== Selected text ==
Friday Candle Lighting: 4:33 PM
Shabbat Ends: 5:29 PM
Practice Makes Perfect
“Sarah’s lifetime was one hundred years, twenty years, and seven years…” (23:1)
Apparently, it takes at least 10,000 hours of practice to master an artisanal skill. That’s a serous amount of time, and sometimes before you clock up those 10,000 hours, you may be tempted to think that you’ve got it down. I well remember putting a lot less than 10 hours into learning Chuck Berry’s classic intro to Johnny B. Goode, in a pastiche version I wrote called “Yankie Levine” for the Ohr Somayach Simchat Beit HaShoeva the year before last (when masks where something that only surgeons wore).
Despite what I considered to be adequate practice, on the performance night I found that my fingers had not yet learned the notes that my brain thought they had, and under the pressure of performance, well, let’s say, Chuck was rockin’ and a’rolling in his grave.
On the other hand (l’havdil), this Rosh Hashana I got up to daven Pesukei d’Zimra in Ohr Somayach, (my privilege for more years that I can remember). I was feeling a little ‘under-the-weather,’ nothing terrible, but suffering from yet-undiagnosed COVID-19. Nevertheless, I got ‘up to bat,’ and thanks to Rabbi Mordechai Perlman’s relentless drumming the nusach into my head (and years of practice), I adequately completed my task.
===
■ Tasks to perform ■
• a. In the essay on practice, what was the title of the pastiche version of Johnny B. Goode?
• b. Continue the essay on practice from where it stops.
== Supplied entries ==
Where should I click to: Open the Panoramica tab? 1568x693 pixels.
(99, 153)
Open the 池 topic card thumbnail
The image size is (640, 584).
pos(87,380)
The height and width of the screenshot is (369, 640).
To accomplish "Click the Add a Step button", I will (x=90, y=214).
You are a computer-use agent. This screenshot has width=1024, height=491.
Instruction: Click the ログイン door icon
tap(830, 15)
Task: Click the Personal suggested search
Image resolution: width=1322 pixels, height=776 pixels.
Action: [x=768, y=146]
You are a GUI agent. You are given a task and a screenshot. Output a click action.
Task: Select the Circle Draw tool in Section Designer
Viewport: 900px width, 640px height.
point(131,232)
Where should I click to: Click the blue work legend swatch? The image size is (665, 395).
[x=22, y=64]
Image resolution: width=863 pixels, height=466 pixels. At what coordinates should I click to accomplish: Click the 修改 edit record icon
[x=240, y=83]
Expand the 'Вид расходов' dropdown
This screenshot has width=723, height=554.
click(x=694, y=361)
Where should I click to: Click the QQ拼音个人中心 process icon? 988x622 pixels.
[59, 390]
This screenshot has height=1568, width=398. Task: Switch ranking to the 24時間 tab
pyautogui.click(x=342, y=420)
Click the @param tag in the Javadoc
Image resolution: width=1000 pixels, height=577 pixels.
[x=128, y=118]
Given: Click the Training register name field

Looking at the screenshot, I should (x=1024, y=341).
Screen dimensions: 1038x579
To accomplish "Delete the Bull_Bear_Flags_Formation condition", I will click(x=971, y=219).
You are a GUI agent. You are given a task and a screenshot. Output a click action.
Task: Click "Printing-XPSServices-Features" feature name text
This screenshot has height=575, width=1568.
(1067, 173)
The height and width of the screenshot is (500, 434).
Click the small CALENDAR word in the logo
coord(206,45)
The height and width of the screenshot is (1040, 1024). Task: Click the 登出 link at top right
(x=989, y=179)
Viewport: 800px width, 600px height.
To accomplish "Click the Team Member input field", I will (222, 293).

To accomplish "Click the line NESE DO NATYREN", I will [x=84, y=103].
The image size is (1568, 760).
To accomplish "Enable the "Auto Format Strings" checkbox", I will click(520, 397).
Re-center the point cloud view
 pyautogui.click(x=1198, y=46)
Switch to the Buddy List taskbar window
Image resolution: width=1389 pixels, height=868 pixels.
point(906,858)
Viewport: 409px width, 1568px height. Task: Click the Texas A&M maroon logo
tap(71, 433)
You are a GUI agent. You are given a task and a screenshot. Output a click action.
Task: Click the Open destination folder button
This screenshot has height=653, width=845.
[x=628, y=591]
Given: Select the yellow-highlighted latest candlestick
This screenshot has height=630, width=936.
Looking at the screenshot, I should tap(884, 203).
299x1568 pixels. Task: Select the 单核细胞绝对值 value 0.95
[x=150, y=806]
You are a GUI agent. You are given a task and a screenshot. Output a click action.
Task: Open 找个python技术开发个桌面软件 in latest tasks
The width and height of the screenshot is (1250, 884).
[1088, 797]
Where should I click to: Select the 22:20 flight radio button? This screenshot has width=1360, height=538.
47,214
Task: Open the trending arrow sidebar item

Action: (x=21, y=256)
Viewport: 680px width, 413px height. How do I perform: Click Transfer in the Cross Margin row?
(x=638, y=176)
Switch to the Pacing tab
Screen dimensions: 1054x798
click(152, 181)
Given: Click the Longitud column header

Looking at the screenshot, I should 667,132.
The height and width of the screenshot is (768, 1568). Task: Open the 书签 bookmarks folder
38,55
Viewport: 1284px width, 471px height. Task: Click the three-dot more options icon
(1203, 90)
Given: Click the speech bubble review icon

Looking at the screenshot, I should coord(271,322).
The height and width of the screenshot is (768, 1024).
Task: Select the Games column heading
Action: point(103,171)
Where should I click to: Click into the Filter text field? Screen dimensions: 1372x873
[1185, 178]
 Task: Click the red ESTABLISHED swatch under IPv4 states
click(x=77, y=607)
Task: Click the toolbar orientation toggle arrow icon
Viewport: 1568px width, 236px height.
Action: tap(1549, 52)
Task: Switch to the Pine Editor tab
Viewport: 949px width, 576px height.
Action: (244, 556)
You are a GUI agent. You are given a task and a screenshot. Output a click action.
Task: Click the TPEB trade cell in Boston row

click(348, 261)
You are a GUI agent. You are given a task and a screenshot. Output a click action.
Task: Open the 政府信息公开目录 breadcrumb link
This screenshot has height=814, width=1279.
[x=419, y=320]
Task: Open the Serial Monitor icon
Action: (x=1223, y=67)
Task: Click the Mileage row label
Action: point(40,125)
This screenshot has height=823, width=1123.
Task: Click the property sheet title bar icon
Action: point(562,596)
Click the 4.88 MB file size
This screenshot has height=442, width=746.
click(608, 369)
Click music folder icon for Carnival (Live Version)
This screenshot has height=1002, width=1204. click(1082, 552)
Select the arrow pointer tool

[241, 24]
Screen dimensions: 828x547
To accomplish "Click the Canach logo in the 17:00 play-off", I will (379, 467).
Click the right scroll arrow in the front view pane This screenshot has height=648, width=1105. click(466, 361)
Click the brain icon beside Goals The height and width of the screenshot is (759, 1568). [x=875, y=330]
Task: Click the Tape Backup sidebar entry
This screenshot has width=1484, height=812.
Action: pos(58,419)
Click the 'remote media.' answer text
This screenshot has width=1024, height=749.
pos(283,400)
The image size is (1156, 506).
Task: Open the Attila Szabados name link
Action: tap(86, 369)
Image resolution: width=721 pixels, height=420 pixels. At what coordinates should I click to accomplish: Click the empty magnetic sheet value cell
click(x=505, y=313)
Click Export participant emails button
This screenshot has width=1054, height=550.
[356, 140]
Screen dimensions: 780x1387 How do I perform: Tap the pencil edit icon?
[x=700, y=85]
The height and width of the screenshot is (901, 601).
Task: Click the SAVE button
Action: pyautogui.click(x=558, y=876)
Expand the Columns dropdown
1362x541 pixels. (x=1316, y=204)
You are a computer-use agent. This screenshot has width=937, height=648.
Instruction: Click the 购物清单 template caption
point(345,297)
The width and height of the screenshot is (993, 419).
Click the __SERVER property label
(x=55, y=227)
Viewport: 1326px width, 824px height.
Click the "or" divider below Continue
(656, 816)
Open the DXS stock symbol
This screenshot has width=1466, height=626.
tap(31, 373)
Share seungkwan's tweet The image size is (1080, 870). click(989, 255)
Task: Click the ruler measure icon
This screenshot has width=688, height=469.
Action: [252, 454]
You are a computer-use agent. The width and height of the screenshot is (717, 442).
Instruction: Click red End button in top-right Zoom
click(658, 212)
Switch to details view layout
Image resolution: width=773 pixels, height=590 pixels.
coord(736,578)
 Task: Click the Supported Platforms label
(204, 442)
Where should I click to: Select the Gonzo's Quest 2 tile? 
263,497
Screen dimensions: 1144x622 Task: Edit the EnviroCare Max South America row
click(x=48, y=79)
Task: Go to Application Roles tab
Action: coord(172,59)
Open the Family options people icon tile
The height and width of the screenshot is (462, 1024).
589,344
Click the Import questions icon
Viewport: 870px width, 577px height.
===
■ Task-by-task outputs ■
• a. "Yankie Levine"

• b.
Rav Shlomo Wolbe once remarked that being a Jew means being “a professional human being”. To be professional at anything — especially being a human being — takes a lifetime of dedicated practice.
“Sarah’s lifetime was one hundred years, twenty years, and seven years…”
Why didn’t the Torah just write, “Sarah’s lifetime was one hundred and twenty-seven years”? Sarah never stopped growing. She never stopped practicing to be a professional human being — not at seven years, not at twenty, not at a hundred and not even on the day she left the world. That is what made her the mother of the Jewish People.